Há cidades que nunca se tornam nossas, lugares onde o mar de gente, o sol distante e as paredes de betão não despertam esperança. Não são casa. Este sentimento, cantado pelos Napa, na música “Deslocado” espelha
perfeitamente esta inquietação com o contexto político e social, que, durante estes dias, me tem toldado os pensamentos.
Vivemos tempos em que o ressentimento e o individualismo dominam, tempos que não nos convocam àquilo que verdadeiramente acredito que é ou devia ser a nossa casa coletiva. A empatia, a solidariedade, o humanismo.
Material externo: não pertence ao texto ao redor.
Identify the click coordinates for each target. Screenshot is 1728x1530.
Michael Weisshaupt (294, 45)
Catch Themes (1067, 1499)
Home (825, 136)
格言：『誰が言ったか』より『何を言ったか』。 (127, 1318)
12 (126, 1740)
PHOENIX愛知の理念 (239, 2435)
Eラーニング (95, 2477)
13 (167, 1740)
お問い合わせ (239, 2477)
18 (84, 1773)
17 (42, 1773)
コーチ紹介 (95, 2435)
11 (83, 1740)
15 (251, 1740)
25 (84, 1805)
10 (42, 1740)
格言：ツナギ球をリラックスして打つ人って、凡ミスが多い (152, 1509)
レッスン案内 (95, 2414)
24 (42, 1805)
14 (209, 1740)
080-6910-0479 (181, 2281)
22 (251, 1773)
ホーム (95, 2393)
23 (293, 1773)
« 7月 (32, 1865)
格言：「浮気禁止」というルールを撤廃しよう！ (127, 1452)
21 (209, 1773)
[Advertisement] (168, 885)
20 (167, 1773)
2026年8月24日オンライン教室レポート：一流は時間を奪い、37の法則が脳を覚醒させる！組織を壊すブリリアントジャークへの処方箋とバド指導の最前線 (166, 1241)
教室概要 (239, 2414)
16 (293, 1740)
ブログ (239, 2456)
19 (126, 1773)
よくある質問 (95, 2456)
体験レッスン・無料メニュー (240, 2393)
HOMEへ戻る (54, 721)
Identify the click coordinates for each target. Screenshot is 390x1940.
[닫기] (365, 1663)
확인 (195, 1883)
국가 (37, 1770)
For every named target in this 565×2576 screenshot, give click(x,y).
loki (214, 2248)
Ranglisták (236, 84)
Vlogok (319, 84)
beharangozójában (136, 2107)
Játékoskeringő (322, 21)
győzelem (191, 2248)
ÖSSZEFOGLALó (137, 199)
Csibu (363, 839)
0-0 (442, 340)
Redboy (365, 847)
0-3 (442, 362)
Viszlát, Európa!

Os resultados eleitorais de dia 18, agora completos com os votos da emigração, impõem-nos um tempo de reflexão profunda e serena mas urgente. A esquerda progressista atravessa uma crise por toda a Europa e ignorar esta realidade, ou pelo menos cair na tentação de a desvalorizar, é irresponsável, é tático e é perigoso. Precisamos urgentemente perceber por que razão as nossas propostas parecem já não chegar às pessoas, porque se não o fizermos rapidamente, estamos a abrir (ainda mais) caminho àqueles que se alimentam do medo, do ressentimento e de um individualismo que destrói os laços que nos tornam verdadeiramente uma comunidade e o contrato social que construiu o nosso país nos últimos 50 anos.
Nesta campanha, o PS reafirmou o compromisso humanista e responsável de um partido que ajudou a fundar a democracia. Somos herdeiros de uma história de 52 anos de conquistas e acreditamos, hoje mais do que nunca, na necessidade de melhorar a vida das pessoas, de todas as pessoas. Em tempos difíceis, é fundamental lembrar que muitas dessas conquistas sociais, muitas dessas garantias fundamentais que hoje achamos como garantidas, tiveram o PS e já agora, a JS na linha da frente.
Quem hoje tenta negar ou minimizar este legado democrático escolhe esquecer, por conveniência, que o país onde vivemos é resultado dessas lutas coletivas, onde a sociedade e os movimentos políticos e partidários tiveram um papel central. Quem promove esta amnésia histórica alimenta uma nova política vazia, superficial e desprovida de valores e convicções, focada apenas em sobreviver à espuma dos dias e à força das marés.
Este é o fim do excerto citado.